从第一行开始，到含有“The image size”的那一行结束，将这些行原样照录，首尾两行都包括在内。

» **存储记录**
########
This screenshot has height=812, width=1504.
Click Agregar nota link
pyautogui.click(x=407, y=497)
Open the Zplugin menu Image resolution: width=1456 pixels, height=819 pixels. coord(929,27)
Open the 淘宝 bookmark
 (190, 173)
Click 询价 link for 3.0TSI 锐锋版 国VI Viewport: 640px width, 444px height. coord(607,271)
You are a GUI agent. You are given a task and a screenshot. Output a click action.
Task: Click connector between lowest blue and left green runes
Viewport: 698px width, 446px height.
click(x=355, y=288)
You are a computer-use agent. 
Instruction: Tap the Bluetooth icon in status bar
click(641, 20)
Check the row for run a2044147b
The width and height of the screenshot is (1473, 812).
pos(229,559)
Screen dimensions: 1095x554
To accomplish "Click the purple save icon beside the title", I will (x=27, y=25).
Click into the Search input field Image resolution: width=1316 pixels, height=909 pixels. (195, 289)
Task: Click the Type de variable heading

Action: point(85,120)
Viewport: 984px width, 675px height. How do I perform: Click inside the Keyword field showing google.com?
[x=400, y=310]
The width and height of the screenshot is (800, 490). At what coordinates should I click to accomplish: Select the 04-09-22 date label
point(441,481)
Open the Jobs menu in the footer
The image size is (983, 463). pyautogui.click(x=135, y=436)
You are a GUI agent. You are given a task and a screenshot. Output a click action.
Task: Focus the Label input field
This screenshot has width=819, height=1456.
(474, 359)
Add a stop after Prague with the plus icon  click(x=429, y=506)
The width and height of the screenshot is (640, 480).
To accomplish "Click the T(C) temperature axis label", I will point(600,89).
########
» **答案**
This screenshot has height=812, width=1504.
Click Agregar nota link
pyautogui.click(x=407, y=497)
Open the Zplugin menu Image resolution: width=1456 pixels, height=819 pixels. coord(929,27)
Open the 淘宝 bookmark
 (190, 173)
Click 询价 link for 3.0TSI 锐锋版 国VI Viewport: 640px width, 444px height. coord(607,271)
You are a GUI agent. You are given a task and a screenshot. Output a click action.
Task: Click connector between lowest blue and left green runes
Viewport: 698px width, 446px height.
click(x=355, y=288)
You are a computer-use agent. 
Instruction: Tap the Bluetooth icon in status bar
click(641, 20)
Check the row for run a2044147b
The width and height of the screenshot is (1473, 812).
pos(229,559)
Screen dimensions: 1095x554
To accomplish "Click the purple save icon beside the title", I will (x=27, y=25).
Click into the Search input field Image resolution: width=1316 pixels, height=909 pixels. (195, 289)
Task: Click the Type de variable heading

Action: point(85,120)
Viewport: 984px width, 675px height. How do I perform: Click inside the Keyword field showing google.com?
[x=400, y=310]
The width and height of the screenshot is (800, 490). At what coordinates should I click to accomplish: Select the 04-09-22 date label
point(441,481)
Open the Jobs menu in the footer
The image size is (983, 463). pyautogui.click(x=135, y=436)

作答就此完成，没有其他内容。